Fajans' rules

In inorganic chemistry, Fajans' rules, formulated by Kazimierz Fajans in 1923,[1][2][3] are used to predict whether a chemical bond will be covalent or ionic, and depend on the charge on the cation and the relative sizes of the cation and anion. They can be summarized in the following table:

Chart illustrating the relationship between atomic and ionic radius
Ionic Character Covalent Character
Low positive charge High positive charge
Large cation Small cation
Small anion Large anion
Non-polar covalent bond (left), polar covalent bond (center), ionic bond(right)

Thus sodium chloride (with a low positive charge (+1), a fairly large cation (~1 Å) and relatively small anion (0.2 Å) is ionic; but aluminium iodide (AlI3) (with a high positive charge (+3) and a large anion) is covalent.

Polarization will be increased by:

  • high charge and small size of the cation
    • Ionic potential Å Z+/r+ (= polarizing power)
  • High charge and large size of the anion
    • The polarizability of an anion is related to the deformability of its electron cloud (i.e. its "softness")
  • An incomplete valence shell electron configuration
    • Noble gas configuration of the cation produces better shielding and less polarizing power
      • e.g. Hg2+ (r+ = 102 pm) is more polarizing than Ca2+ (r+ = 100 pm)

The "size" of the charge in an ionic bond depends on the number of electrons transferred. An aluminum atom, for example, with a +3 charge has a relatively large positive charge. That positive charge then exerts an attractive force on the electron cloud of the other ion, which has accepted the electrons from the aluminum (or other) positive ion.

Two contrasting examples can illustrate the variation in effects. In the case of aluminum iodide an ionic bond with much covalent character is present. In the AlI3 bonding, the aluminum gains a +3 charge. The large charge pulls on the electron cloud of the iodine. Now, if we consider the iodine atom, we see that it is relatively large and thus the outer shell electrons are relatively well shielded from the nuclear charge. In this case, the aluminum ion's charge will "tug" on the electron cloud of iodine, drawing it closer to itself. As the electron cloud of the iodine nears the aluminum atom, the negative charge of the electron cloud "cancels" out the positive charge of the aluminum cation. This produces an ionic bond with covalent character.
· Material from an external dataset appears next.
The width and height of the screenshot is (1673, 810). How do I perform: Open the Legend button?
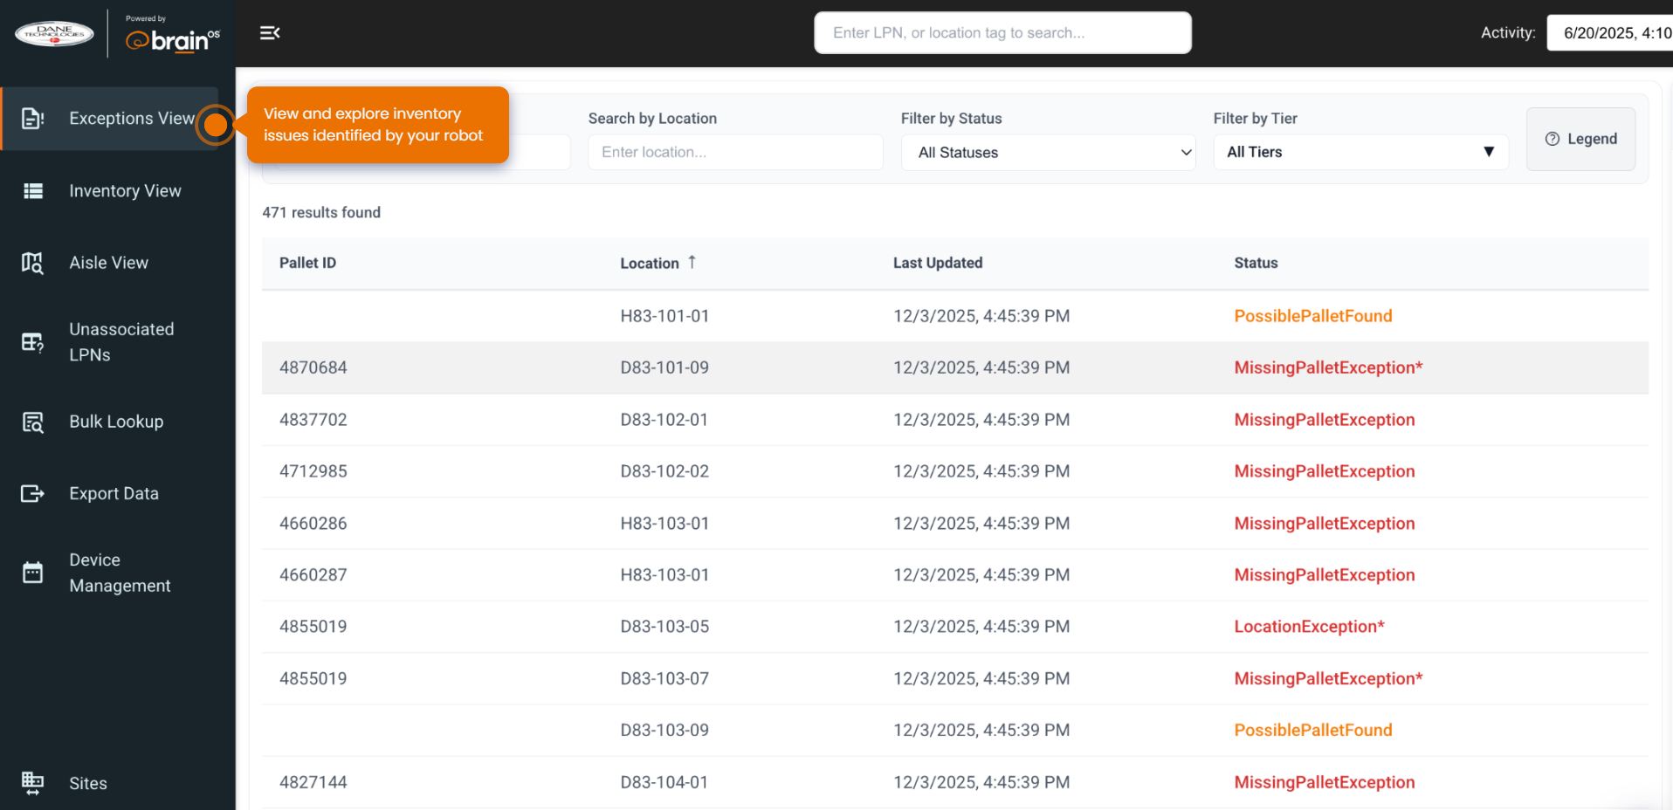[x=1580, y=139]
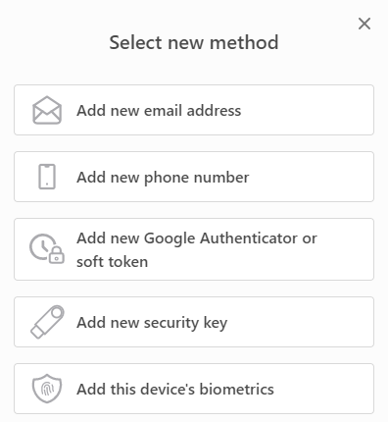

A cation having inert gas like configuration has less polarizing power in comparison to cation having pseudo-inert gas like configuration.

Graph of percentage ionic character

The situation is different in the case of aluminum fluoride, AlF3. In this case, iodine is replaced by fluorine, a relatively small highly electronegative atom. The fluorine's electron cloud is less shielded from the nuclear charge and will thus be less polarizable. Thus, we get an ionic compound (metal bonded to a nonmetal) with a slight covalent character.

  1. ^ Fajans, K. (1923). "Struktur und Deformation der Elektronenhüllen in ihrer Bedeutung für die chemischen und optischen Eigenschaften anorganischer Verbindungen". Die Naturwissenschaften. 11 (10): 165–72. Bibcode:1923NW.....11..165F. doi:10.1007/BF01552365.
  2. ^ Fajans, K.; Joos, G (1924). "Molrefraktion von Ionen und Molekülen im Lichte der Atomstruktur". Zeitschrift für Physik. 23: 1–46. Bibcode:1924ZPhy...23....1F. doi:10.1007/BF01327574.
  3. ^ Fajans, K. (1924). "II. Die Eigenschaften salzartiger Verbindungen und Atombau". Zeitschrift für Kristallographie - Crystalline Materials. 61 (1): 18–48. doi:10.1524/zkri.1924.61.1.18.